The idea, I think, is to add value with the brand. Long before I took the job, I looked for those distinctive pots in the garden center as an indication that I would find a large plant, a quality plant, an interesting variety, and an informative label. I’m not trying to make a commercial here. I’m just saying that the trademark did its job in this case… the job of distinguishing the plants grown by one producer from the plants grown at another, even when the individual varieties of plants may overlap.

To use a trade name as the name of a specific plant in publication, exhibition and gardens, so that in everyday usage it becomes the common name of the variety, and then to claim that it was never a common name… well, it doesn’t seem to meet the test. I don’t think, at that point, the end customer is looking for a rose marketed by a specific company when they say ‘Bonica’. I think they’re just using the common name to ask for a rose they’ve seen and enjoyed, regardless of the producer. The trademark adds no value and distinguishes nothing.

And while I’m belaboring the point, consider this comparison to literary works. It’s not a perfect comparison, but I think it’ll make my point. Authors have a right to profit from their work. So do plant breeders. Authors use their creative talents to create something new, say a novel or short story. So do breeders… in this example, a unique new rose. The law provides an author protection (copyright) so that they may profit from their work for a reasonable time frame. The law does the same (with plant patents) for breeders of plants. If a book continues to interest readers after this copyright period, it stays in the public domain, free of copyright. Same with plants. After the patent period is over, a rose may be freely propagated.

So the ploy of claiming a rose’s trade name is not it’s real name would be, in this example, like claiming that a book’s published title isn’t it’s real title. Imagine that authors and publishers caught onto this trick long ago, and Herman Melville were able to register “Moby Dick” as “MELwhldck” on some official book registry. Now, his publisher allows reviewers and schools and libraries to use the trade name “Moby Dick” so long as they add the coded “MELwhldck” in brackets somewhere in the reference. At some point, years after Mr.
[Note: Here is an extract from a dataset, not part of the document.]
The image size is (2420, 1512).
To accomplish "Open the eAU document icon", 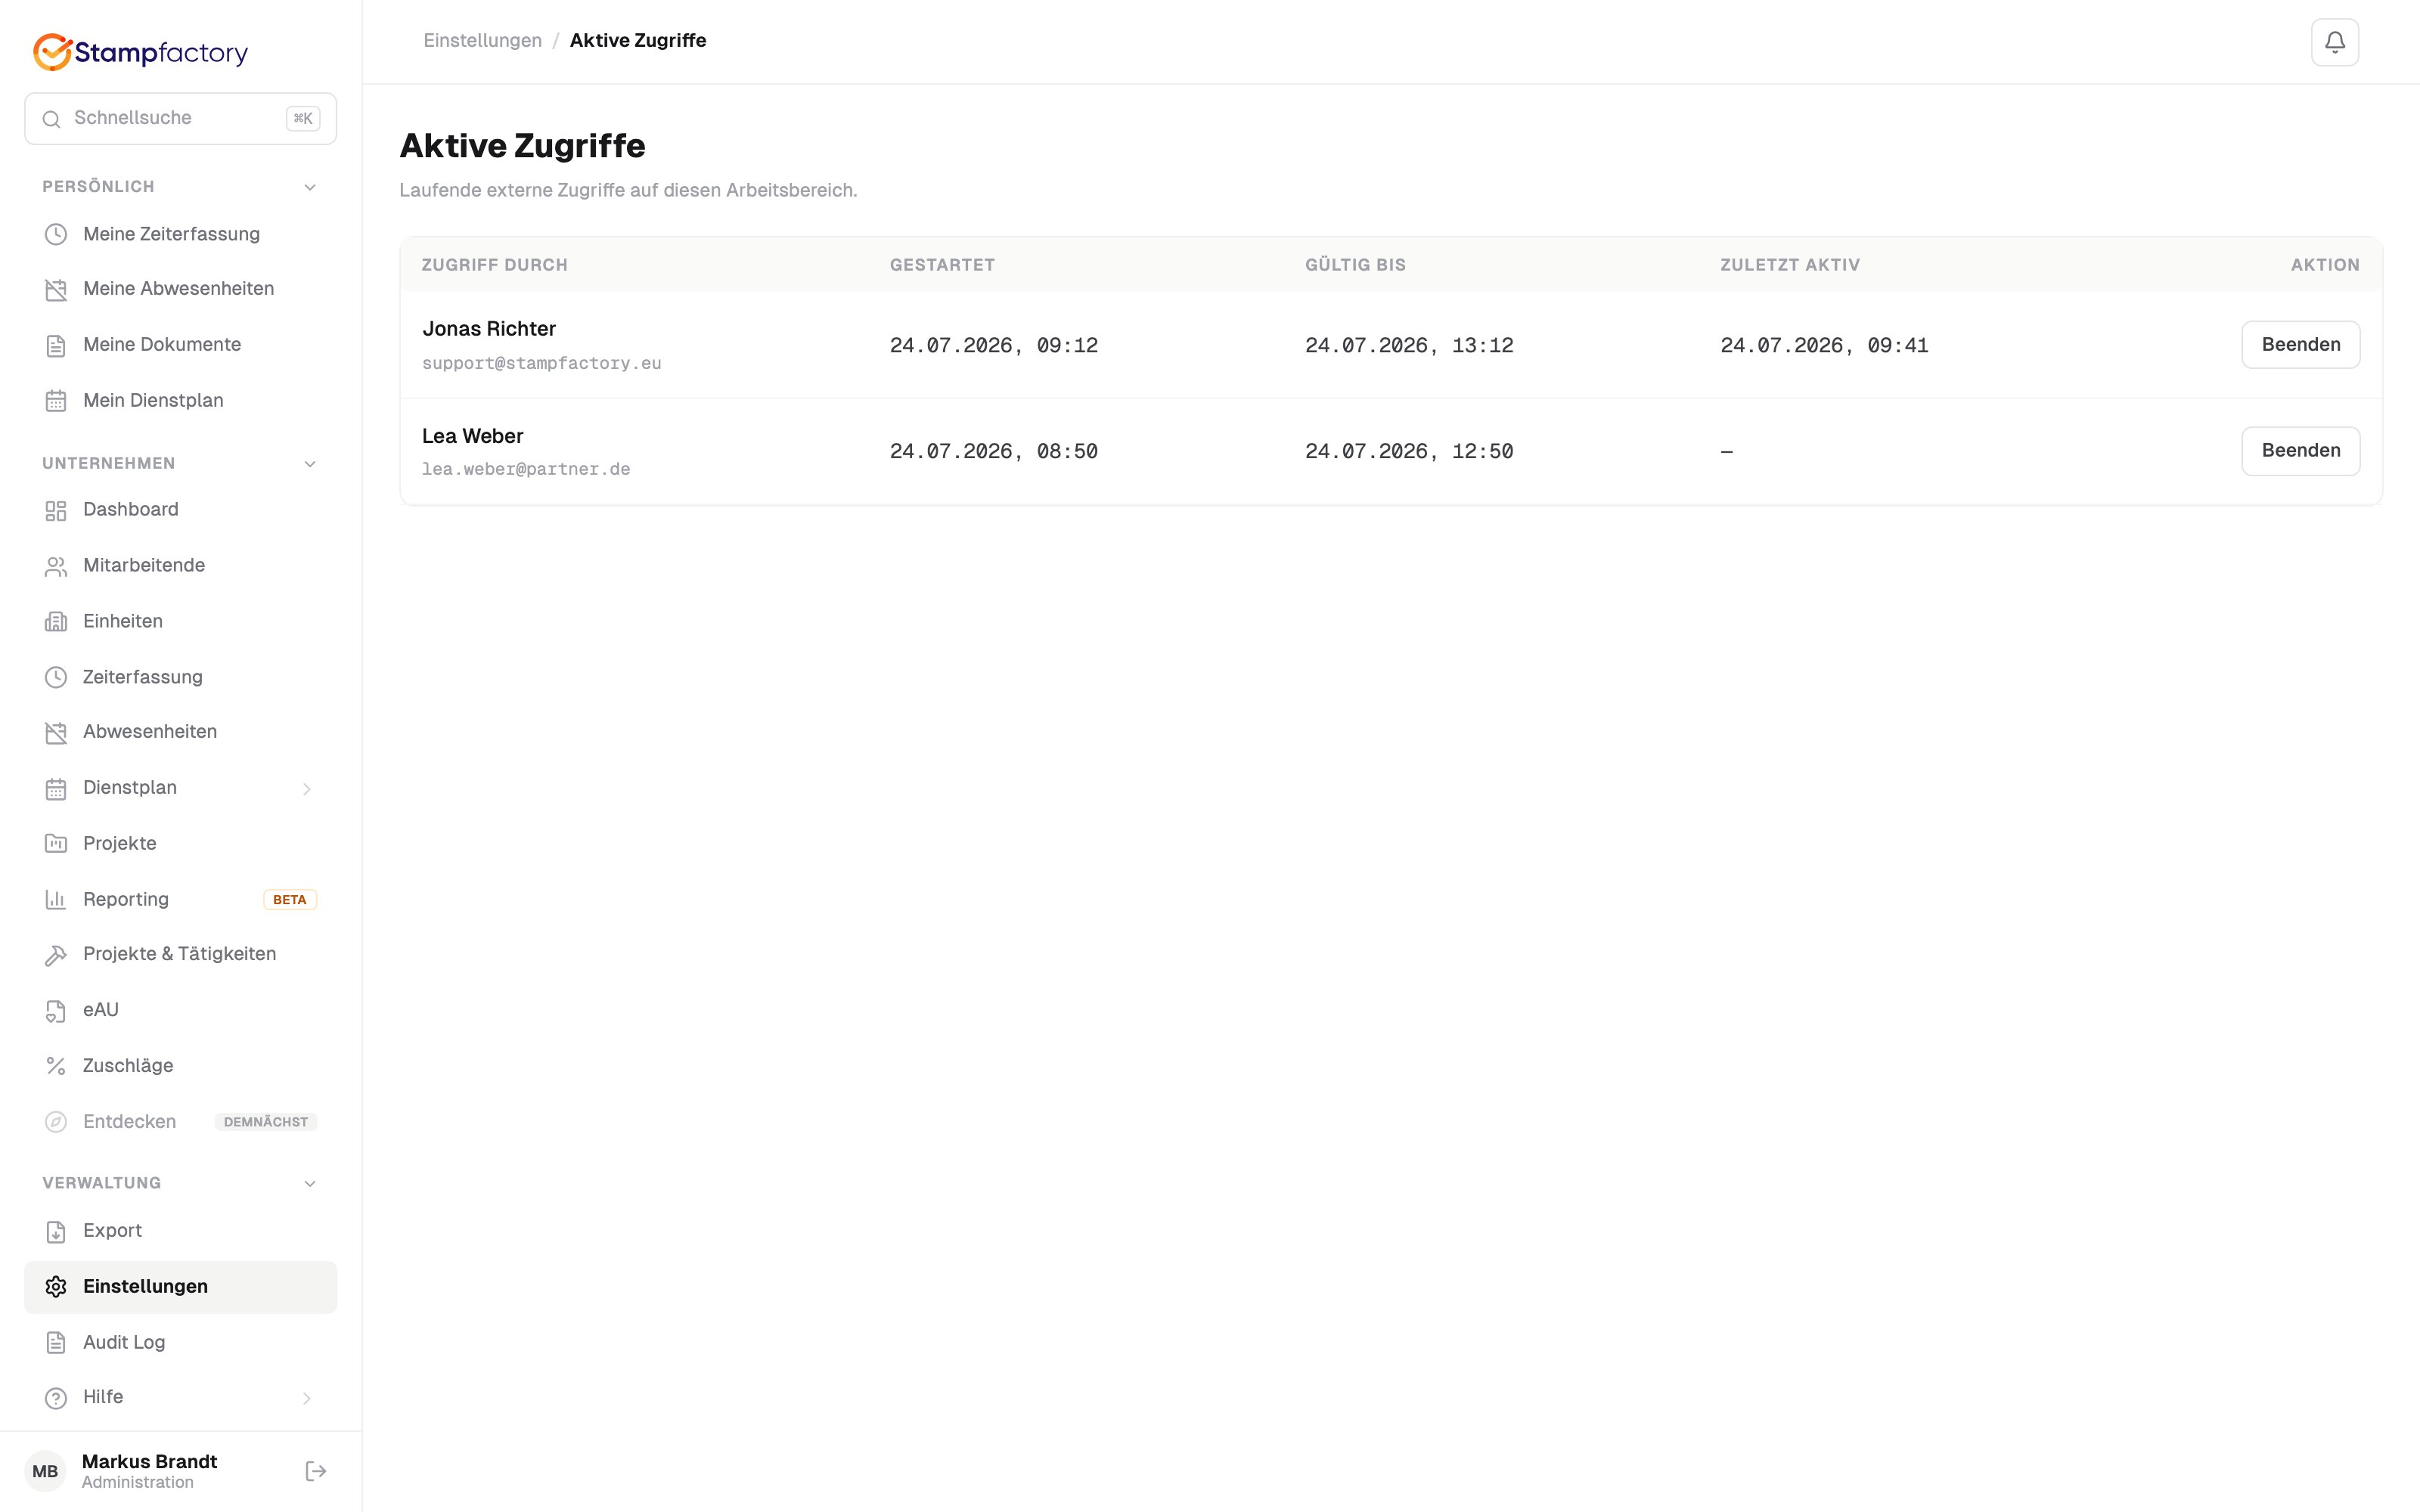I will (x=56, y=1010).
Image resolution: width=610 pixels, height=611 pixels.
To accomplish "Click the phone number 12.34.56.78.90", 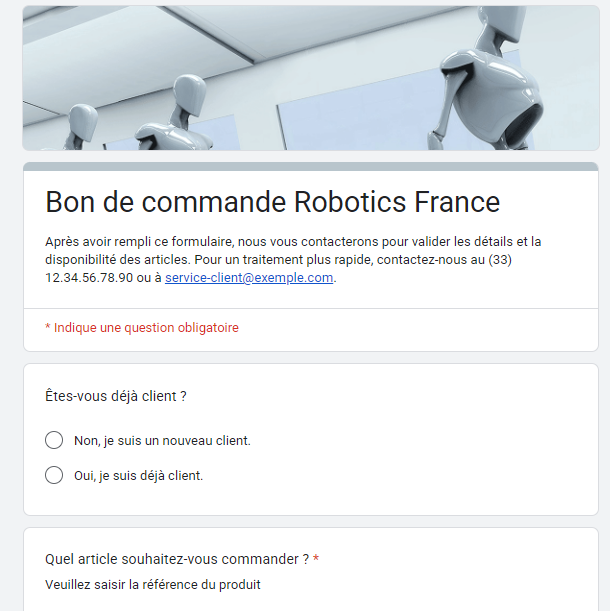I will (89, 278).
Melville has passed away, the copyright on “Moby Dick” comes to expire. A wonderful novel passes into the public domain, now free to be published by anyone into the future… its classic status assuring that it will nearly always be in print.

Not so fast… the publisher was still making a modest profit on printing “Moby Dick”, and now they decide to drop the bombshell. The book was never titled “Moby Dick”. That was just a trade name for a particular publisher’s whale novel, properly titled “MELwhldck”. Now everyone has to pay royalties ongoing, and that silly coded name becomes the real title of a literary classic for all time. Would this muddy the waters? Would this cause confusion? Would this cheapen literature? Would this seem dishonest? You know my opinion.

That’s my view, and it doesn’t much matter if it matches legal reality or not. My argument is not a legal one. It’s a moral and a practical one. We shouldn’t burden ourselves and future rosarians by littering these garbage names into the descriptions of entire generations of roses. Breeders, I submit to you that it would be simple decency and goodwill to give your roses a real name for general use and posterity. I know some lawyer might tell you differently, but I’m the guy on your other shoulder.

My rant is over. Just to be fair, I don’t think that every breeder is using the coded name system in order to extend patent protection. Some are simply using it because that’s “the way it’s done.” The way I read the registration instructions there’s no requirement to use the wacky coded denomination system.